ImageSLINGER, Wisconsin USA — With spring deadlines looming, four Washington County teens are working weekends to build a high-powered rocket to launch in front of NASA space shuttle engineers.

Their challenge: Design and build a reusable rocket capable of carrying a science payload to one mile above the surface and returning safely to the ground.

The team, all members of the county's 4-H rocketry club, is one of only 18 groups in the United States invited to display their skills this year as part of NASA's Student Launch Initiative. Their rocket will be launched in late April at the Marshall Space Flight Center in Huntsville, Ala.

"It cannot be wrecked," said Katlin Wagner, 15, a freshman at Slinger High School and the defending rocketry champ among 4-H youth in the county. "We must be able to put it back together and use it again."

To do that, Wagner and her teammates are crafting a multisection fiberglass rocket body.

After the rocket reaches its maximum altitude, the sections will separate to deploy parachutes, but they will remain tethered together by a long Kevlar strap, said Ben Pedrick, 14, also a freshman at Slinger High School. The sections can be put together again after each flight.

On Saturday, team members were starting over on the booster section that will house the motor.

Their first attempt at gluing fins to this lower piece of the rocket body failed because the fins were not properly aligned, said Patrick Wagner, Katlin's father and one of the adult leaders of the 4-H rocketry club. The assembly work is being done in the Wagners' basement in Slinger.

### REQUIRED ACTIONS
A) Answer from the rocketry article:
(i) How many groups in the United States were invited to take part in NASA's Student Launch Initiative this year?
(ii) What will keep the rocket sections tethered together after they separate?
(iii) Where is the assembly work being done?
B) Print everything in the rocketry article from "The team, all" down to "fiberglass rocket body.", with no changes.
Work only from the rocketry article for these.

### RECORDS PROVIDED
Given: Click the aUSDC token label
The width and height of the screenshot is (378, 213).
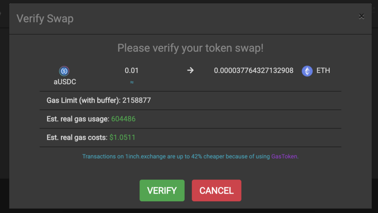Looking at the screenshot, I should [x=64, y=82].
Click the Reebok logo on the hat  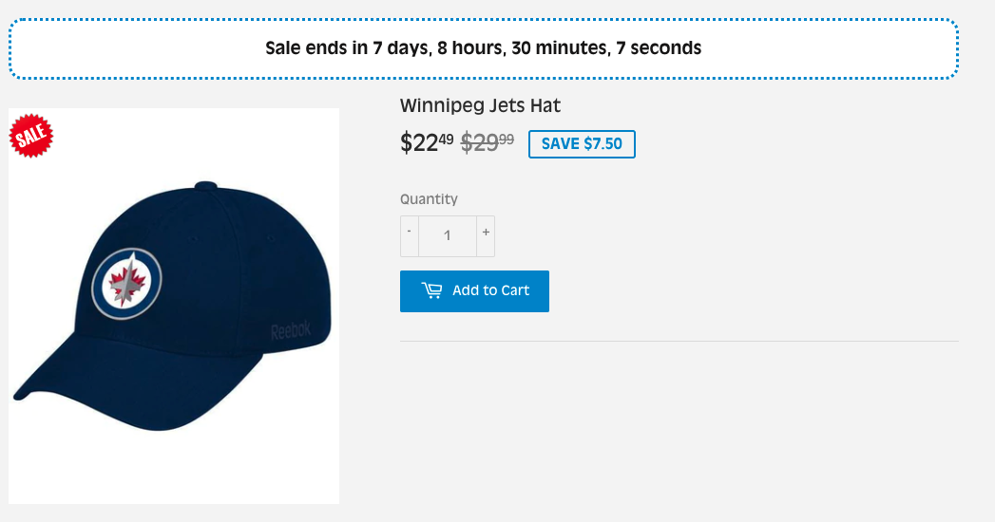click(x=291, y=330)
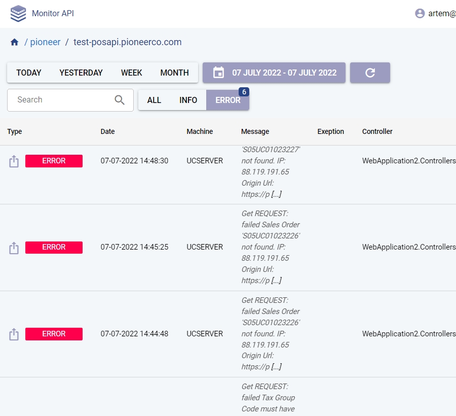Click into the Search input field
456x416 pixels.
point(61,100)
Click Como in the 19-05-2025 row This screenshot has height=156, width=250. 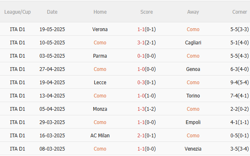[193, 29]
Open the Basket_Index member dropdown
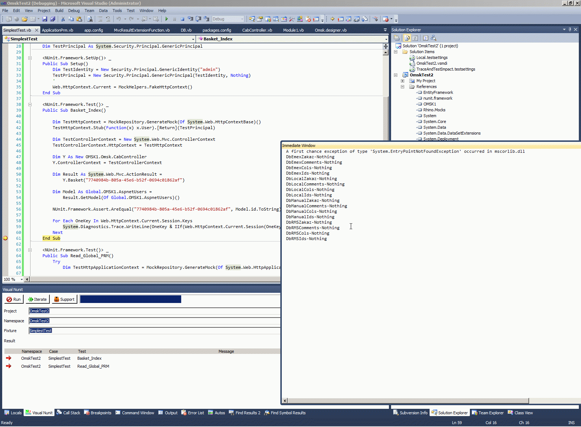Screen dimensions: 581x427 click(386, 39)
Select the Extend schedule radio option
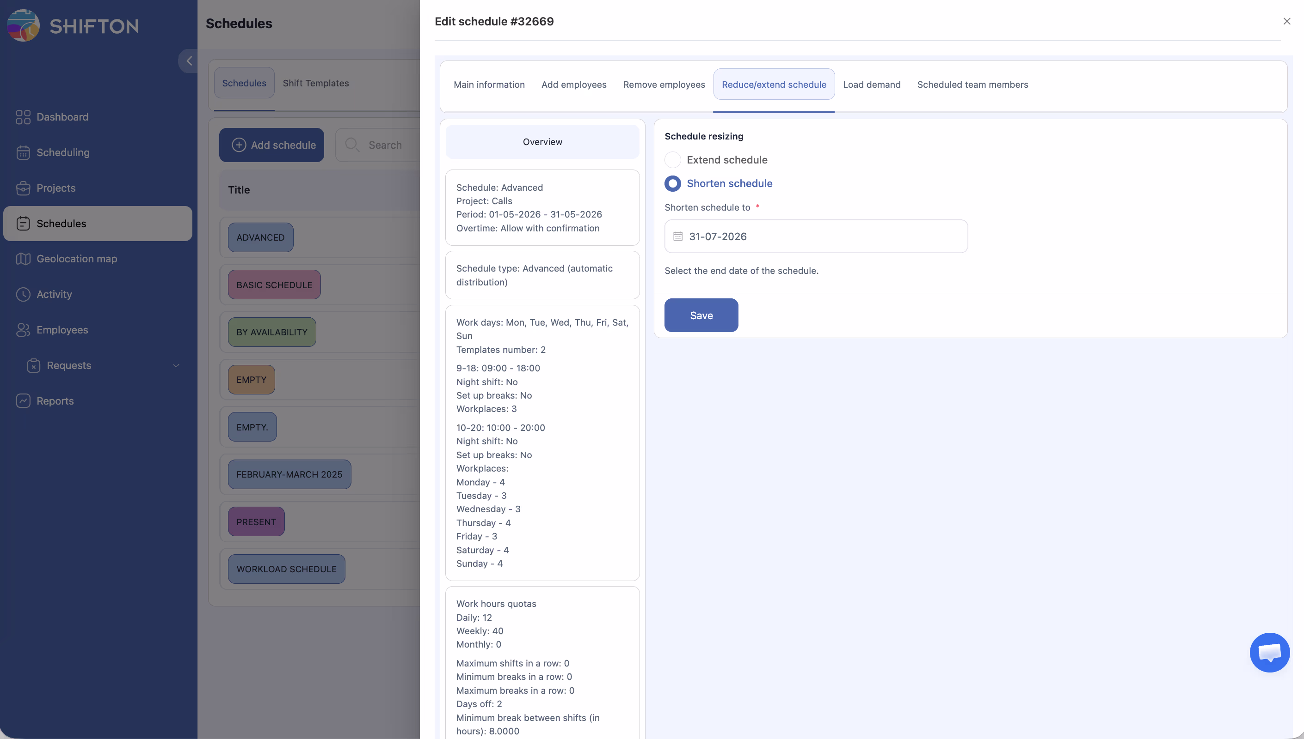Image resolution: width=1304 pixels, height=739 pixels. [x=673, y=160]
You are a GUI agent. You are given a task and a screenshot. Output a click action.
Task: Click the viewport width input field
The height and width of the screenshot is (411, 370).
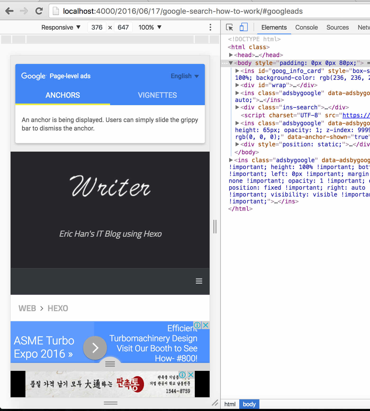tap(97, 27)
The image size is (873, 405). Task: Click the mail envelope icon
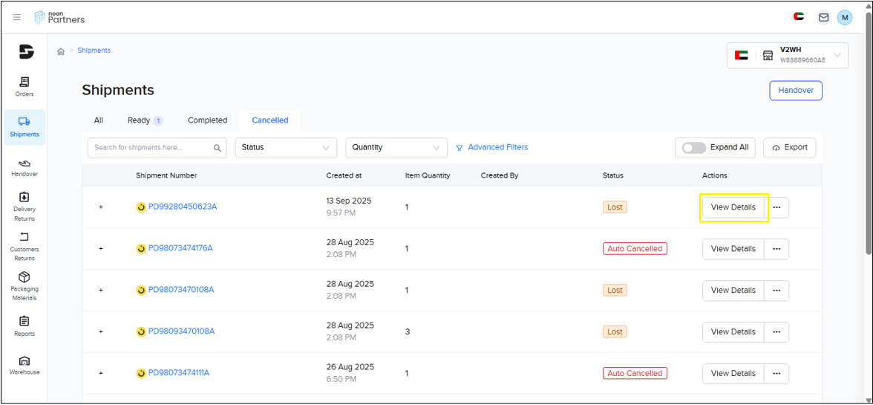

### EXPECTED RESPONSES
A)
(i) 18
(ii) A long Kevlar strap
(iii) In the Wagners' basement in Slinger

B)
The team, all members of the county's 4-H rocketry club, is one of only 18 groups in the United States invited to display their skills this year as part of NASA's Student Launch Initiative. Their rocket will be launched in late April at the Marshall Space Flight Center in Huntsville, Ala.

"It cannot be wrecked," said Katlin Wagner, 15, a freshman at Slinger High School and the defending rocketry champ among 4-H youth in the county. "We must be able to put it back together and use it again."

To do that, Wagner and her teammates are crafting a multisection fiberglass rocket body.